Hard Lefschetz property of symplectic structures on compact Kaehler manifolds

TL;DR

This paper introduces a new method to construct compact symplectic manifolds that do not satisfy the hard Lefschetz property, providing counterexamples and answering a question about symplectic harmonic forms.

Contribution

It presents a novel construction of simply connected compact Kähler manifolds with symplectic forms lacking the hard Lefschetz property, and addresses a question on the variation of symplectic harmonic form dimensions.

Findings

Constructed examples of symplectic forms without the hard Lefschetz property.

Provided an answer to the question on the variation of symplectic harmonic form dimensions.

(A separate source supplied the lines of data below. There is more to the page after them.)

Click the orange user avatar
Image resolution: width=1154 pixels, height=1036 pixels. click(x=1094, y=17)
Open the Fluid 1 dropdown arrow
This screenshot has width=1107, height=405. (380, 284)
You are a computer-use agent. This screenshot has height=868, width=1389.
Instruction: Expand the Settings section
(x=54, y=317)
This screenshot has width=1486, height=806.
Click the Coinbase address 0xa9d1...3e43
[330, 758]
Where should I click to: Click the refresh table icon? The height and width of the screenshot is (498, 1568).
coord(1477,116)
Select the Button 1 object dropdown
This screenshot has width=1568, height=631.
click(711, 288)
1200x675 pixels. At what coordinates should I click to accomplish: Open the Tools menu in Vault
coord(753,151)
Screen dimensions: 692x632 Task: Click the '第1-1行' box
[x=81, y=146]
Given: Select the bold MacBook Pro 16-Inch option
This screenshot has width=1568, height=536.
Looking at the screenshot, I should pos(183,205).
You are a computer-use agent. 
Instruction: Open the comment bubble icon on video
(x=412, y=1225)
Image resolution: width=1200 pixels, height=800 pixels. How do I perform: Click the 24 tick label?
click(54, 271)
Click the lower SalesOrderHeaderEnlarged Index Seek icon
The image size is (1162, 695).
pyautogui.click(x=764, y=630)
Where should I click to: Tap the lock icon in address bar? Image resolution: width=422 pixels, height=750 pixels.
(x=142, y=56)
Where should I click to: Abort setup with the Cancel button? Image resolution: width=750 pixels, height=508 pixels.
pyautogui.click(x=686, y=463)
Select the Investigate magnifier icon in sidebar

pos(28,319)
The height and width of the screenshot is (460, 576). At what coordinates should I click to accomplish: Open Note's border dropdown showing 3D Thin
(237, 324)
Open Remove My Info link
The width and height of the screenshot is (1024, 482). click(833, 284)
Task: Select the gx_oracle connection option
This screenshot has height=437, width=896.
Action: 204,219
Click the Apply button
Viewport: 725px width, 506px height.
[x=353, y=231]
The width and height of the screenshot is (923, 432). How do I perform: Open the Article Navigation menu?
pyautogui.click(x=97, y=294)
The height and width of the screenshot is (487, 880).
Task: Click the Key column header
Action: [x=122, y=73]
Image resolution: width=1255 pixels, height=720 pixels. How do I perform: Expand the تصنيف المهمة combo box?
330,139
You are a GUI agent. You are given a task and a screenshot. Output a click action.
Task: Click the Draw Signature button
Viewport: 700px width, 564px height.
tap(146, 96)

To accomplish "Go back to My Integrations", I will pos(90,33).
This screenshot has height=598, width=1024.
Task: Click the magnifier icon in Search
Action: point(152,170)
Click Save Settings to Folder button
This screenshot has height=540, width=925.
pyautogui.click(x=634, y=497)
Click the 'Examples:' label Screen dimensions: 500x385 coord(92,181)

Showed the existence of Kähler manifolds with a proper inclusion of Kähler and symplectic cones.

Abstract

In this paper, we give a new method to construct a compact symplectic manifold which does not satisfy the hard Lefschetz property. Using our method, we construct a simply connected compact K\"ahler manifold $(M,J,\omega)$ and a symplectic form $\sigma$ on $M$ which does not satisfy the hard Lefschetz property, but is symplectically deformation equivalent to the K\"ahler form $\omega$. As a consequence, we can give an answer to the question posed by Khesin and McDuff as follows. According to symplectic Hodge theory, any symplectic form $\omega$ on a smooth manifold $M$ defines \textit{symplectic harmonic forms} on $M$. In \cite{Yan}, Khesin and McDuff posed a question whether there exists a path of symplectic forms $\{\omega_t \}$ such that the dimension $h^k_{hr}(M,\omega)$ of the space of \textit{symplectic harmonic $k$-forms} varies along $t$. By \cite{Yan} and \cite{Ma}, the hard Lefschetz property holds for $(M,\omega)$ if and only if $h^k_{hr}(M,\omega)$ is equal to the Betti number $b_k(M)$ for all $k>0$. Thus our result gives an answer to the question. Also, our construction provides an example of compact K\"ahler manifold whose K\"ahler cone is properly contained in the symplectic cone (c.f. \cite{Dr}).